BANGBANG ISIM

UNTUK MULKU-NUSANTARA
(Tidak mungkin dibaca sekilas-sekilas, per-kata maupun rangkaian)

Al-Baqarah 31:

“Dan Allah mengajarkan kepada Adam nama-nama kemudian Adam menuturkannya kepada para Malaikat”

Al-Baqarah 102:

“Dan mereka mengikuti apa yang dibacakan oleh syaithan pada masa Mulku-Sulaiman…syaithan ini mengajarkan sihir…”

“Dan Allah mengajarkan kepada Adam nama-nama (al-asma-a) (semua) kullaha (setiap dari semua) kemudian Adam menuturkan (menginformasikan, menginstruksikan, men-SOP-kan) kepada para Malaikat (rentangan tangan pengelolaan fungsi Khalifah).”

ASMA’ jamak dari ISIM. Sesudah beberapa tahap KHULUQ (penciptaan), eksekusi (aktivasi) Lauhul Mahfudh diawali dengan Allah mengajarkan ASMA segala sesuatu kepada Khalifah-Induk atau Adam (new, last and least hybrid of human kind).

ASMA’ segala sesuatu itu meliputi Alam Semesta dan Diri Manusia sendiri. Ini awal pembelajaran karena kelak ujian akhirnya adalah “Siapa mengenal dirinya maka ia mengenal Aku” (lahan, cakrawala tak terhingga, untuk bahan riset para calon Doktor Kehidupan).

Kalau gagal “mengenal Aku”, manusia tidak punya bekal masuk Ruang “Liqo-u Rabb” (perjumpaan pasti dan absolut dengan “Ku”, satu-satunya kemungkinan jalan hidup manusia). Istilah Universitas dalam Peradaban Persekolahan sudah benar, tetapi belum pernah memahami tujuan Ujian Akhirnya, apalagi mengkurikulumkannya, karena tenggelam di belantara Sihir.
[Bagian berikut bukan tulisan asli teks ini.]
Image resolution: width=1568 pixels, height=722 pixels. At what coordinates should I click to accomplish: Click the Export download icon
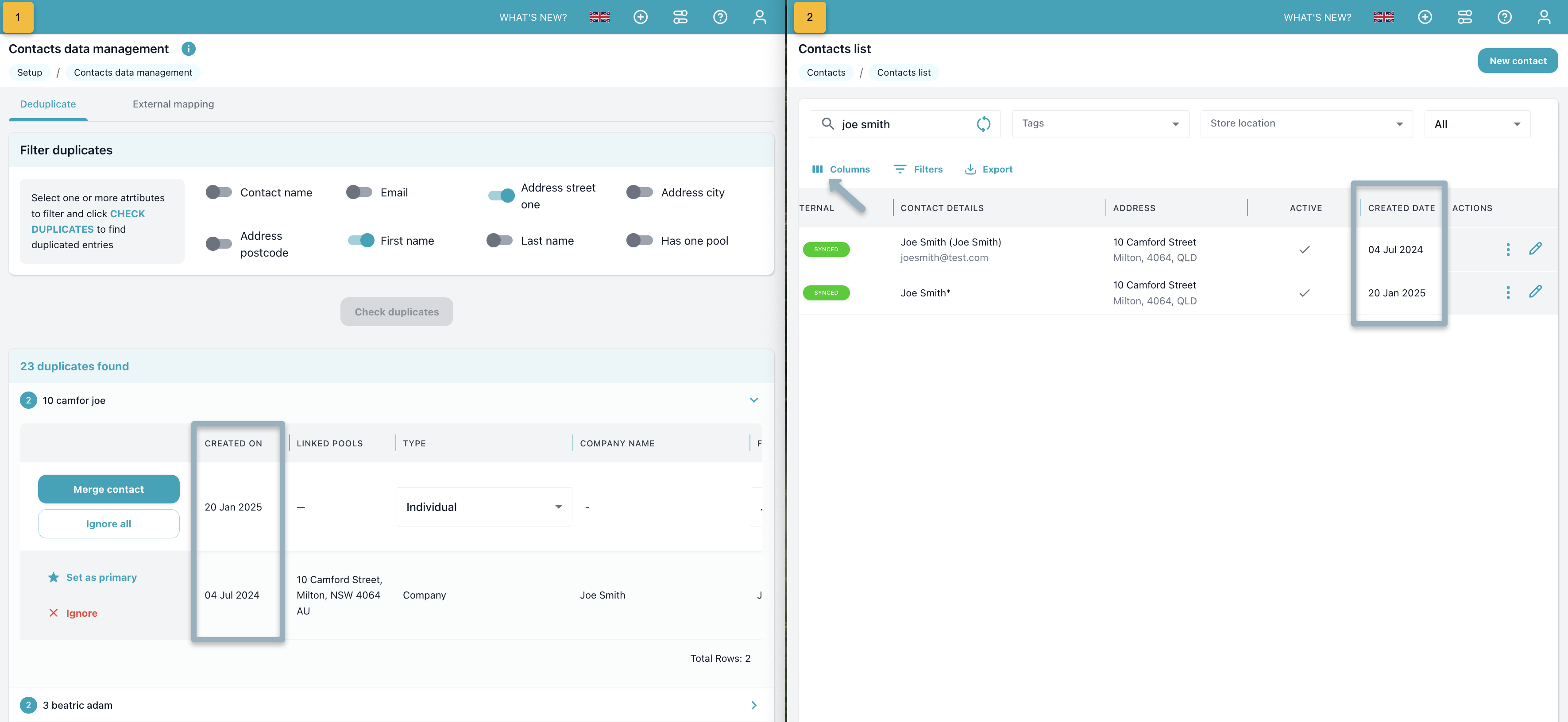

Interupsi: Di dalam wacana dunia Thariqat baku dipakai struktur “Dzat Sifat Isim Af’al”. Di dalam Maiyah digunakan penglihatan yang berbeda: “Dzat Sifat Isim Jasad/Jisim”. Tanpa Af’al? Semua yang ada dalam struktur itu adalah Af’al. Semua itu adalah Af’alullah (perilaku, kerja Allah). Allah memperkenalkan inti Diri-Nya sebagai Dzat bukan karena diri-Nya melainkan karena memberi jalan pengetahuan dan intimitas kepada manusia. Merendahkan diri-Nya ke Sifat, untuk lebih mempermudah perjuangan dan pencapaian manusia kepada-Nya. Bahkan dituturkan Isim-Asma (ilmu-ilmu sosialitas manusia bersama alam), dan dihamparkan Jasad Jisim (materi, fisika, biologi, dengan Ilmu Murni atau Ilmu Sejati misalnya Matematika, dst).

Af’alullah itu diaktivasi menjadi perilaku dan kerja Manusia, dengan Malaikat (>> Muluk, Malik, Malakut, Malaikat >> rentangan /tools of authority pengerjaan birokrasi Alam Semesta) diperbantukan kepada dan bekerja untuk kepemimpinan Khalifah /Manusia). (Lihat point-1).

Di awal masa transisi dengan empat tahun rahasia (1398-1402) para Sesepuh dan Pemimpin Nusantara melakukan pekerjaan besar-besaran dan rahasia untuk menyelamatkan (yang masih mungkin disembunyikan) harta kekayaan berlimpah-limpah jasmani-rohani dengan berbagai cara. Ada yang disamarkan fisiknya. Ada yang ditimbun menjadi seakan-akan bukit atau dilembahkan atau dihutan-belantarakan. Ada yang di-lock dengan coding di semua bahan-bahan, Kitab, Manuskrip, Prasasti. Ada informasi yang sengaja diterbitkan untuk menjebak penerima atau pembacanya. Ada fakta sejarah atau nilai-nilai yang disembunyikan di balik Rajah, ada yang dititipkan ke Folklore, lagu kanak-kanak dst.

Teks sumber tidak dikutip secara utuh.